その後の私は、スクランブルエッグも、フライドトマトも、綺麗な色合いのアスパラガスだって、味を感じるどころか砂を噛んでいるようだった。
「皆様、こちらでいらっしゃいましたか」
私達の上に落ちた男性の声に、私は嫌々ながら顔を向ける。
妙に機嫌の良い声を出していた人は、幻聴でも幻覚でも無かったようだ。
わたしはそのことを認めて、顔を皿に戻し、大きく溜息を吐いた。
見目麗しい嘘くさい男は、本気で胡散臭そうな姿をしていた。
地味だが仕立ての良いスーツ姿である彼は、いかにもこれから仕事に行くという風情である。なのに、胸元に大輪のピンクのバラを一輪、それもトリコロールリボンで飾られているというものを飾っているのだ。
「おはようございます。麗しきクラーラ」
男は婚約者に、ではなく婚約者の母の手を持ち上げてその甲にキスをした。
クラーラと名前を気さくに呼ばれた侯爵夫人の母は、騎士でしかないカートを嗜めるどころか少女のように頬を染めただけだった、とは。
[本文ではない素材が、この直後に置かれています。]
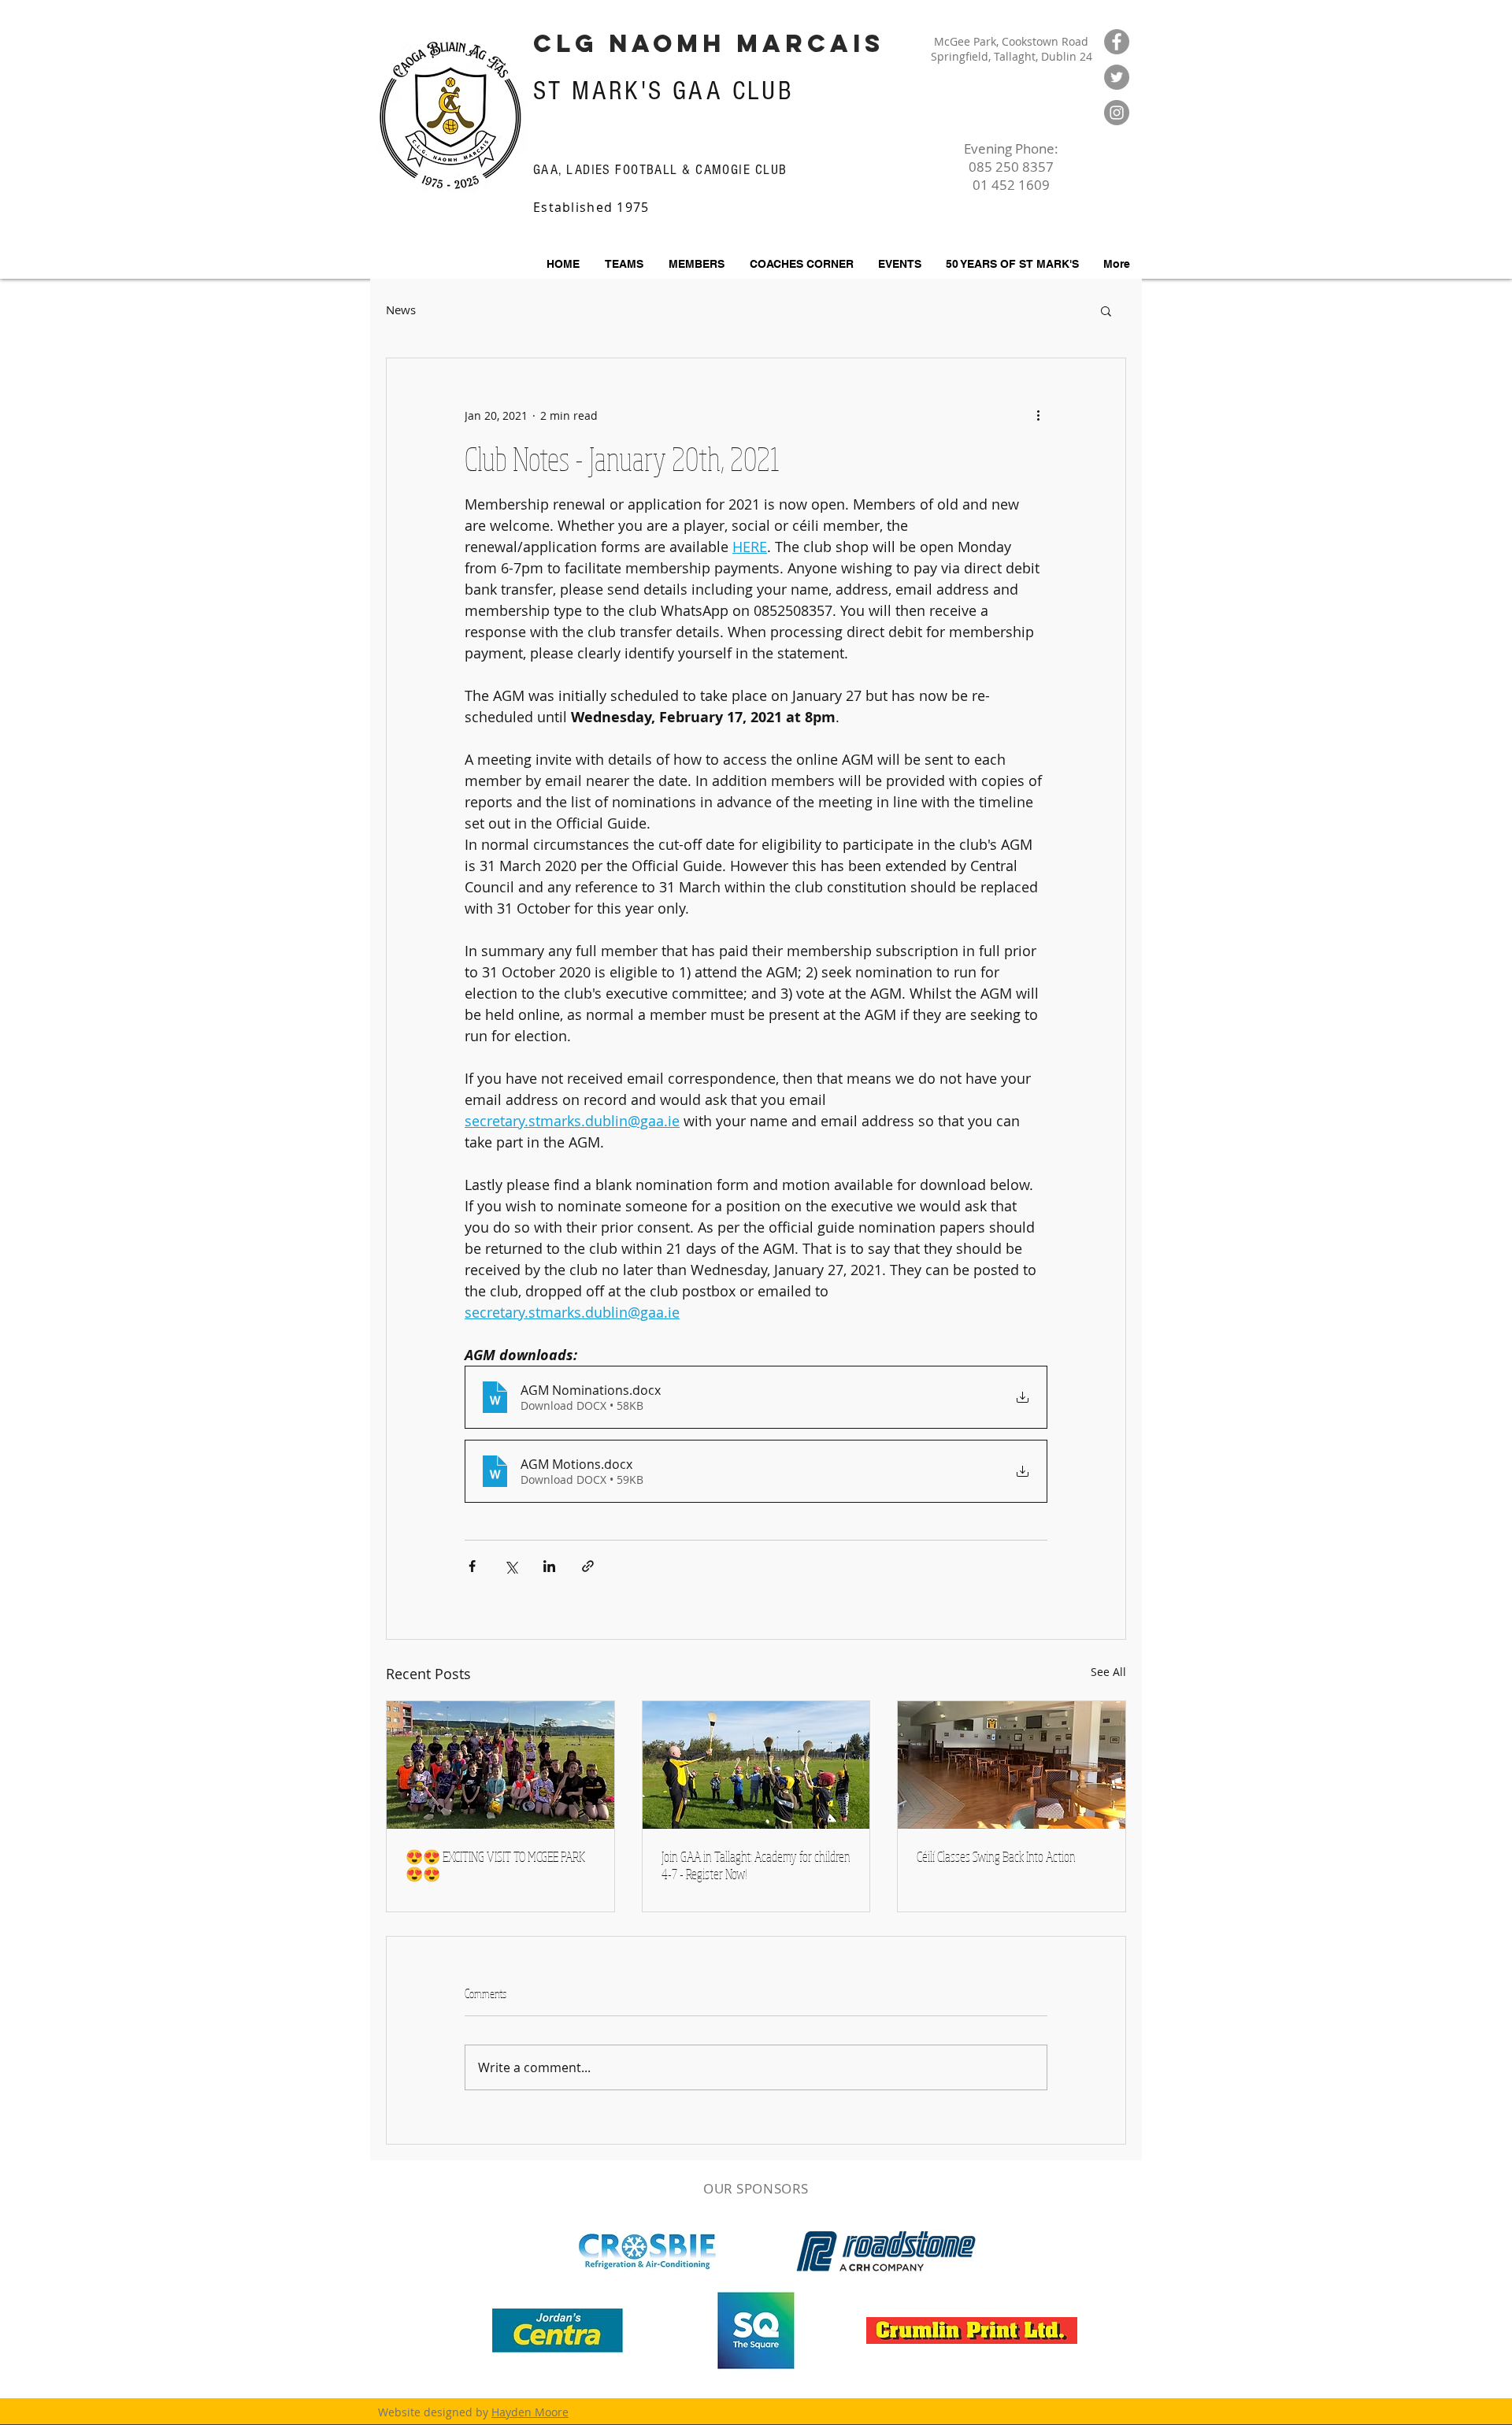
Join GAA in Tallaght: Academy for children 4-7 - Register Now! (756, 1865)
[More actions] (1037, 415)
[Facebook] (1116, 41)
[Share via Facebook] (472, 1566)
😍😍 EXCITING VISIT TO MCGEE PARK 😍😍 (495, 1865)
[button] (695, 264)
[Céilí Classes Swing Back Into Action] (1011, 1765)
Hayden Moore (530, 2412)
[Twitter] (1116, 77)
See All (1108, 1671)
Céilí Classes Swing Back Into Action (996, 1856)
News (401, 309)
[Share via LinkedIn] (549, 1566)
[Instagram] (1116, 112)
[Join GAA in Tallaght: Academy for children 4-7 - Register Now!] (756, 1765)
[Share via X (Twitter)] (510, 1566)
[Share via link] (587, 1566)
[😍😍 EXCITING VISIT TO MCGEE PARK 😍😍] (500, 1765)
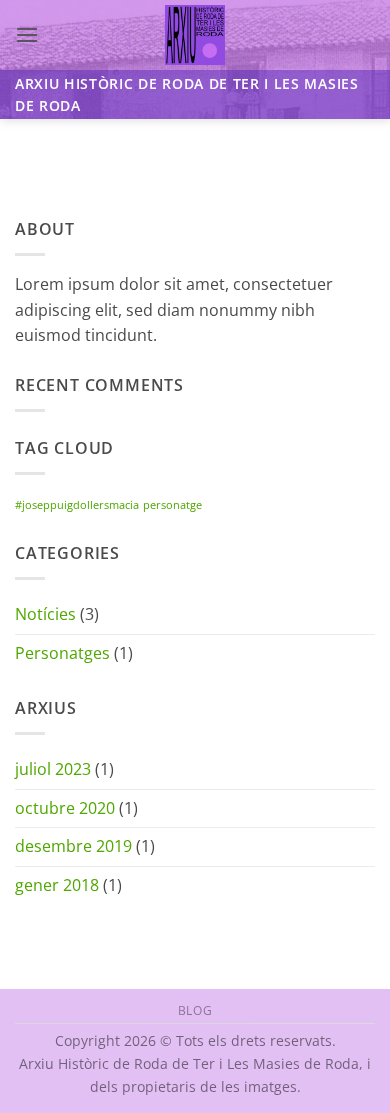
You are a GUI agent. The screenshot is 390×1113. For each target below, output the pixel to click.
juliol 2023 (53, 769)
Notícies (45, 614)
「おはようございます。カート。よろしければお座りになって」
「朝食のお邪魔になるのでは?」
「もう終わっております。ねえ、ミゼルカ」
確かに、私の朝食皿は綺麗に片付いている。
どんな逆境でも食欲を失わない、何でも残さず食べてしまえる、私の悪い所ね。
「わお。しっかり食べたんだね。君が俺との遠出をこんなに楽しみにしてくれるなんて嬉しいよ」
お酒で酔っ払っているのかと思うほどに、今朝のカートは機嫌が良い。
まあ!私の隣に図々しくも当たり前のようにして座ったわ。
カートは私に優越感に溢れた笑みを向けた。
「あなたとの遠出を教えていただいたのはついさっきですの。私は無事に朝を迎えられた事が嬉しくて食欲が増しただけですわ」
「俺と同じだね。俺も君に出会えた昨夜が嬉しすぎて、夢かもしれないと思ったよ。君も同じ気持ちだと知って嬉しい限りだ」
「夢で良かったと思いたいわ」
「わかるよ。俺はこれから君をがっかりさせてしまうんだ」
殺すの?
私の殺す予定が入ってしまわれましたの?
脅えた私は、カートの顔をまじまじと見返してしまった。
と、ひゃあ!
カートが私の頬に右手の手のひらを当てたではないか。
真っ直ぐに私を見つめる彼の顔は、殺人者だとわかっていても美形すぎる。
悪魔、悪魔だわ、この人は。
「そんなに悲しまないでくれ」
「こ、この世の終わりなのに、ですか?」
カートは私の頬に当てた手を私から遠ざけたが、私を見つめる視線は私の顔から動かしはしない。居心地の悪い私がぶるっと震えると、彼はその手を口元に当ててクスッと笑った。何て悪趣味な人だろう。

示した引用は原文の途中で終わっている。